> What to do
Write out every single entry exactly.

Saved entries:

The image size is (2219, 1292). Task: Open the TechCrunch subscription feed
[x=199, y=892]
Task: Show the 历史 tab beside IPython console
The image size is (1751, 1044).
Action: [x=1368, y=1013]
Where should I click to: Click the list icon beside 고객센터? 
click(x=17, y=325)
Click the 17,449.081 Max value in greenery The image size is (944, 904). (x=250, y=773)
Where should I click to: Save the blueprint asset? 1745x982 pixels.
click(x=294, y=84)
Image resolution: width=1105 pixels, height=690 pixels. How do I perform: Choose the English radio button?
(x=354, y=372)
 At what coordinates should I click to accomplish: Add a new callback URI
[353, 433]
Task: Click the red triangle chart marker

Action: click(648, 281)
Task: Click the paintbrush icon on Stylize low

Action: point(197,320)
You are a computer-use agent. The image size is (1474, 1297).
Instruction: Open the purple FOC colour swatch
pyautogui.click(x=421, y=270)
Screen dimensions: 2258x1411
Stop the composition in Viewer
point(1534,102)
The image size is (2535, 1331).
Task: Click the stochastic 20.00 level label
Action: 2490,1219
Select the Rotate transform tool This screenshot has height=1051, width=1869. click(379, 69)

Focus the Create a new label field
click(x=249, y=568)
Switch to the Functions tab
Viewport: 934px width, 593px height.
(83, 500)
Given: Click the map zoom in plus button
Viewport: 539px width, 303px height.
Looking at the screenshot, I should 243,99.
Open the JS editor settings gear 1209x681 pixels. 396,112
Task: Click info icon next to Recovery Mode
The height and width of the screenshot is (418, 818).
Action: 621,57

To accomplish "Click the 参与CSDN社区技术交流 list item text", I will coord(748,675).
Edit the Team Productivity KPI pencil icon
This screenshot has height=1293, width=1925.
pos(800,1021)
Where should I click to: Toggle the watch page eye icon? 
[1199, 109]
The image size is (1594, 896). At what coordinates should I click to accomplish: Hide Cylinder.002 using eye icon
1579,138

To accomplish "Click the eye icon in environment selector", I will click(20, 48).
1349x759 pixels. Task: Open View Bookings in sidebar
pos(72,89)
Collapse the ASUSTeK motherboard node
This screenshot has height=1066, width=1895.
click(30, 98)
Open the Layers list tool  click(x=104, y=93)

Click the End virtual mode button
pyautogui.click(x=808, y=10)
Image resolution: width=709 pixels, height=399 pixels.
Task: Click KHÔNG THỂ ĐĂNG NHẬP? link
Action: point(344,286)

> Result of this task
The image size is (2219, 1292). Task: Open the TechCrunch subscription feed
[x=199, y=892]
Task: Show the 历史 tab beside IPython console
The image size is (1751, 1044).
Action: [x=1368, y=1013]
Where should I click to: Click the list icon beside 고객센터? 
click(x=17, y=325)
Click the 17,449.081 Max value in greenery The image size is (944, 904). (x=250, y=773)
Where should I click to: Save the blueprint asset? 1745x982 pixels.
click(x=294, y=84)
Image resolution: width=1105 pixels, height=690 pixels. How do I perform: Choose the English radio button?
(x=354, y=372)
 At what coordinates should I click to accomplish: Add a new callback URI
[353, 433]
Task: Click the red triangle chart marker

Action: click(648, 281)
Task: Click the paintbrush icon on Stylize low

Action: point(197,320)
You are a computer-use agent. The image size is (1474, 1297).
Instruction: Open the purple FOC colour swatch
pyautogui.click(x=421, y=270)
Screen dimensions: 2258x1411
Stop the composition in Viewer
point(1534,102)
The image size is (2535, 1331).
Task: Click the stochastic 20.00 level label
Action: 2490,1219
Select the Rotate transform tool This screenshot has height=1051, width=1869. click(379, 69)

Focus the Create a new label field
click(x=249, y=568)
Switch to the Functions tab
Viewport: 934px width, 593px height.
(83, 500)
Given: Click the map zoom in plus button
Viewport: 539px width, 303px height.
Looking at the screenshot, I should 243,99.
Open the JS editor settings gear 1209x681 pixels. 396,112
Task: Click info icon next to Recovery Mode
The height and width of the screenshot is (418, 818).
Action: 621,57

To accomplish "Click the 参与CSDN社区技术交流 list item text", I will coord(748,675).
Edit the Team Productivity KPI pencil icon
This screenshot has height=1293, width=1925.
pos(800,1021)
Where should I click to: Toggle the watch page eye icon? 
[1199, 109]
The image size is (1594, 896). At what coordinates should I click to accomplish: Hide Cylinder.002 using eye icon
1579,138

To accomplish "Click the eye icon in environment selector", I will click(20, 48).
1349x759 pixels. Task: Open View Bookings in sidebar
pos(72,89)
Collapse the ASUSTeK motherboard node
This screenshot has height=1066, width=1895.
click(30, 98)
Open the Layers list tool  click(x=104, y=93)

Click the End virtual mode button
pyautogui.click(x=808, y=10)
Image resolution: width=709 pixels, height=399 pixels.
Task: Click KHÔNG THỂ ĐĂNG NHẬP? link
Action: point(344,286)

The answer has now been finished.